Metadata-Version: 2.4
Name: mlxsmith
Version: 0.1.9
Summary: Apple Silicon MLX fine-tuning toolkit — SFT, DPO/ORPO, GRPO, distillation, and OpenAI-compatible serving.
Author-email: Shannon Labs <hmbown@gmail.com>
License: MIT
Project-URL: Homepage, https://github.com/Hmbown/MLXSmith
Project-URL: Repository, https://github.com/Hmbown/MLXSmith
Project-URL: Issues, https://github.com/Hmbown/MLXSmith/issues
Keywords: mlx,apple-silicon,llm,fine-tuning,lora,openai-compatible
Classifier: Development Status :: 3 - Alpha
Classifier: Intended Audience :: Developers
Classifier: Intended Audience :: Science/Research
Classifier: Topic :: Scientific/Engineering :: Artificial Intelligence
Classifier: License :: OSI Approved :: MIT License
Classifier: Programming Language :: Python :: 3
Classifier: Programming Language :: Python :: 3 :: Only
Classifier: Programming Language :: Python :: 3.10
Classifier: Programming Language :: Python :: 3.11
Classifier: Programming Language :: Python :: 3.12
Classifier: Operating System :: MacOS :: MacOS X
Requires-Python: >=3.10
Description-Content-Type: text/markdown
License-File: LICENSE
Requires-Dist: typer>=0.9.0
Requires-Dist: rich>=13.7.0
Requires-Dist: pyyaml>=6.0.1
Requires-Dist: pydantic>=2.5.0
Requires-Dist: pydantic-settings>=2.2.1
Requires-Dist: tomli>=2.0.1; python_version < "3.11"
Requires-Dist: huggingface_hub>=1.3.4
Requires-Dist: jsonschema>=4.21.0
Provides-Extra: mlx
Requires-Dist: mlx>=0.30.4; extra == "mlx"
Provides-Extra: llm
Requires-Dist: mlx-lm>=0.30.5; extra == "llm"
Requires-Dist: transformers>=5.0.0; extra == "llm"
Requires-Dist: datasets>=3.0.0; extra == "llm"
Provides-Extra: serve
Requires-Dist: fastapi>=0.128.0; extra == "serve"
Requires-Dist: uvicorn>=0.40.0; extra == "serve"
Requires-Dist: httpx>=0.28.0; extra == "serve"
Provides-Extra: dev
Requires-Dist: pytest>=9.0.0; extra == "dev"
Requires-Dist: ruff>=0.14.0; extra == "dev"
Provides-Extra: all
Requires-Dist: mlx>=0.30.4; extra == "all"
Requires-Dist: mlx-lm>=0.30.5; extra == "all"
Requires-Dist: transformers>=5.0.0; extra == "all"
Requires-Dist: datasets>=3.0.0; extra == "all"
Requires-Dist: pytest>=9.0.0; extra == "all"
Requires-Dist: fastapi>=0.128.0; extra == "all"
Requires-Dist: uvicorn>=0.40.0; extra == "all"
Requires-Dist: httpx>=0.28.0; extra == "all"
Dynamic: license-file

# MLXSmith

[![PyPI](https://img.shields.io/pypi/v/mlxsmith)](https://pypi.org/project/mlxsmith/)
[![CI](https://github.com/Hmbown/MLXSmith/actions/workflows/ci.yml/badge.svg)](https://github.com/Hmbown/MLXSmith/actions/workflows/ci.yml)
[![License](https://img.shields.io/github/license/Hmbown/MLXSmith)](LICENSE)

Fine-tune language models on Apple Silicon.
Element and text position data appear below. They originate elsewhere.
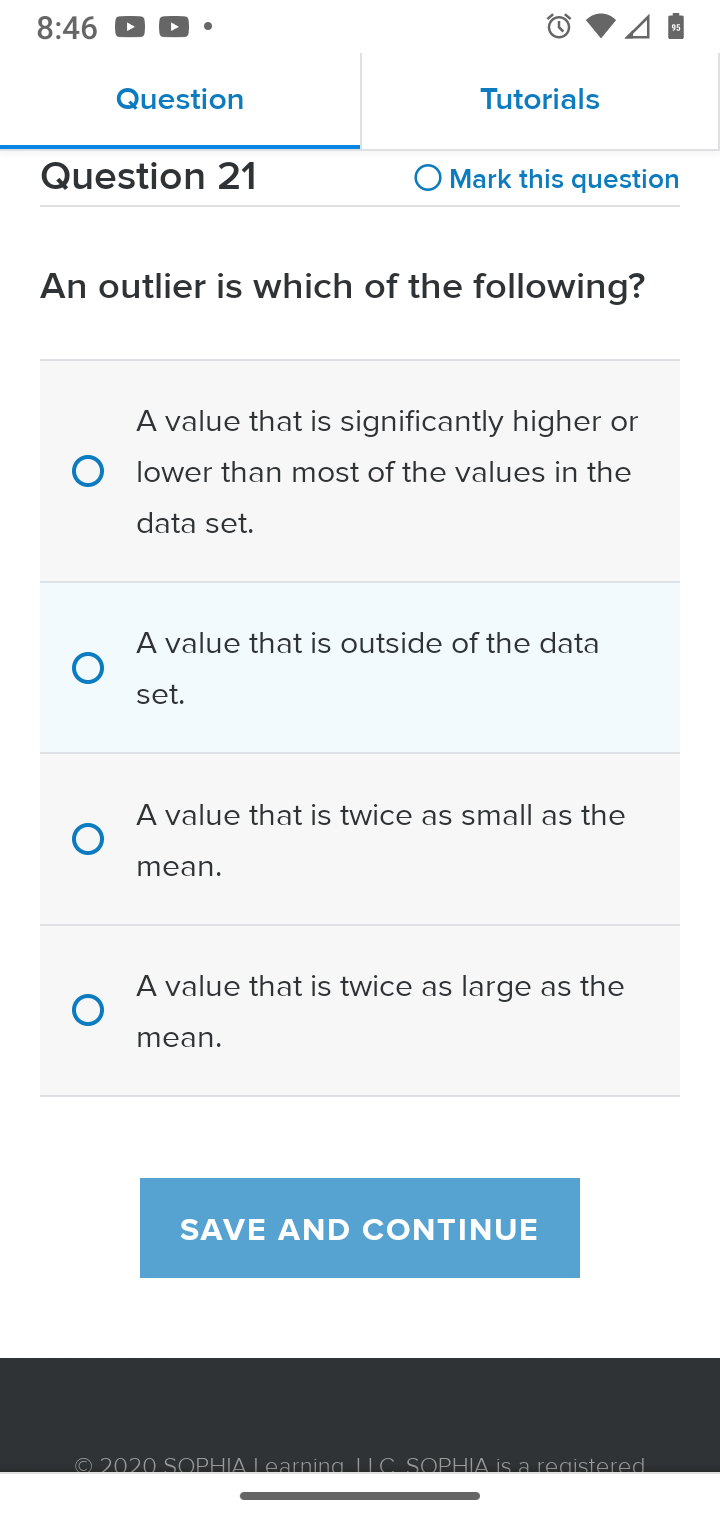Tap the second YouTube notification icon
This screenshot has height=1520, width=720.
tap(173, 28)
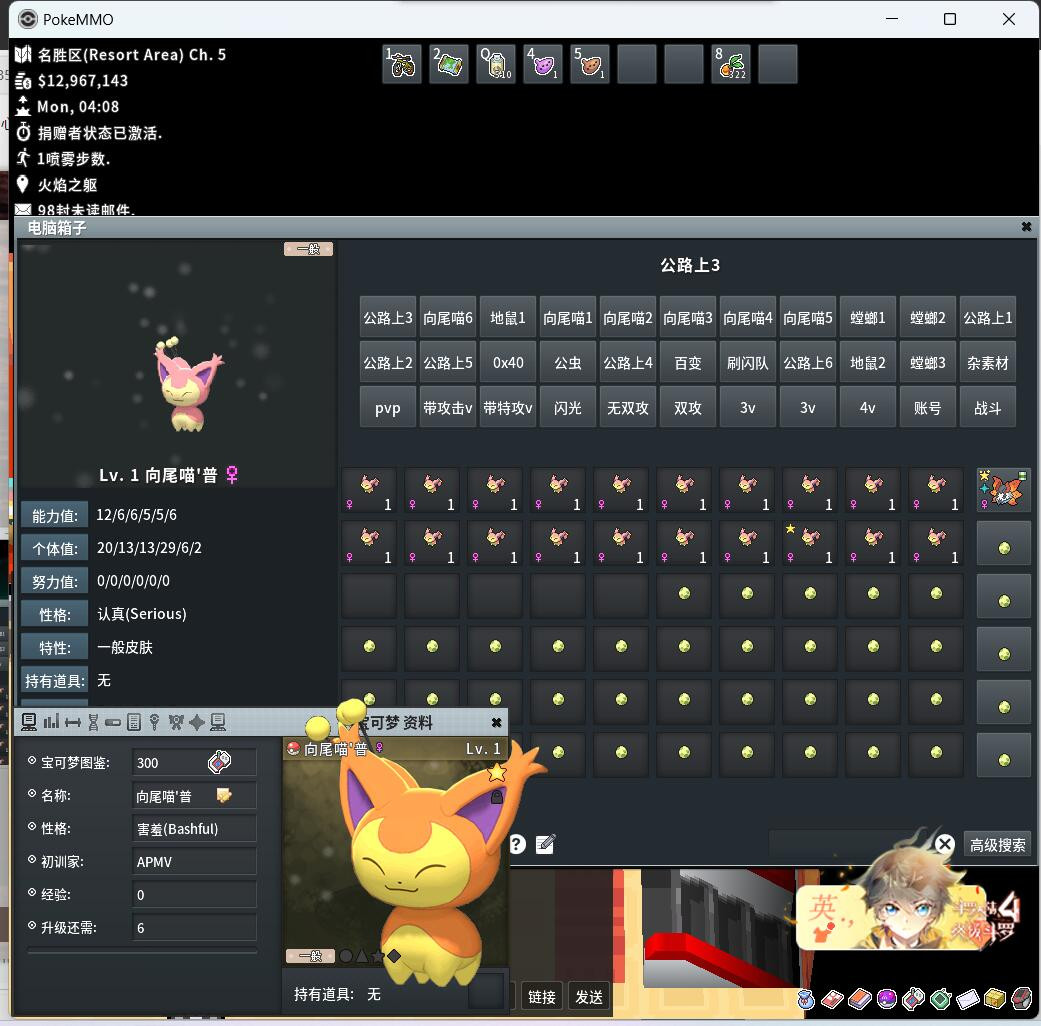Screen dimensions: 1041x1026
Task: Click the purple Master Ball party icon
Action: click(x=887, y=999)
SFT, preference optimization, reinforcement learning, distillation, and serving — all native to MLX.

**Status:** Alpha (v0.1.9) · Validated on Qwen3-4B and Qwen3-1.7B

---

## Features

- **Supervised fine-tuning** — LoRA and QLoRA with configurable optimizers
- **Preference optimization** — DPO, ORPO, IPO, CPO, SimPO, and more
- **Reinforcement learning** — GRPO with verifier-based rewards
- **Knowledge distillation** — Offline and online preference distillation
- **KTO** — Kahneman-Tversky Optimization from binary feedback
- **Online DPO** — Live preference tuning with LLM judge scoring
- **Self-verification training** — Policy gradient from self-assessed rewards
- **Synthetic data generation** — Generate, evolve, and filter training data
- **External model backends** — Use Codex, Claude, Gemini CLIs or any OpenAI-compatible API for data generation and judging
- **Recursive training** — Self-improving RLM loop with task generation and gating
- **Serving** — OpenAI-compatible API with streaming
- **Web dashboard (Next.js)** — Models, adapters, training, eval, chat, and serving UI
- **Environment plugins** — Reusable task and verifier packages for RL training
- **Experimental mHC adapters** — Optional block-local mHC patching for MLX transformer blocks (not a speedup)

## Requirements

- macOS with Apple Silicon (M1 or later)
- Python 3.10+

Data tools, configuration, and project scaffolding work on any platform.

## Install

```bash
pip install "mlxsmith[all]"
```

<details>
<summary>Selective install</summary>

```bash
# Core only (data tools, config, scaffolding)
pip install mlxsmith

# Apple Silicon training
pip install "mlxsmith[mlx,llm]"

# Training + serving
pip install "mlxsmith[mlx,llm,serve]"
```

</details>

## Quickstart

```bash
# 1. Create a project
mlxsmith init myproj && cd myproj

# 2. Verify your environment
mlxsmith doctor

# 3. Pull a model
mlxsmith pull mlx-community/Qwen3-4B-Instruct-2507-4bit

# 4. Pull training data
mlxsmith data pull --preset alpaca

# 5. Fine-tune
mlxsmith sft \
  --model cache/mlx/mlx-community__Qwen3-4B-Instruct-2507-4bit \
  --data data/sft

# 6. Serve the result
mlxsmith serve --model runs/sft_0001/adapter --port 8080
```

See [Getting Started](docs/getting-started.md) for a complete walkthrough.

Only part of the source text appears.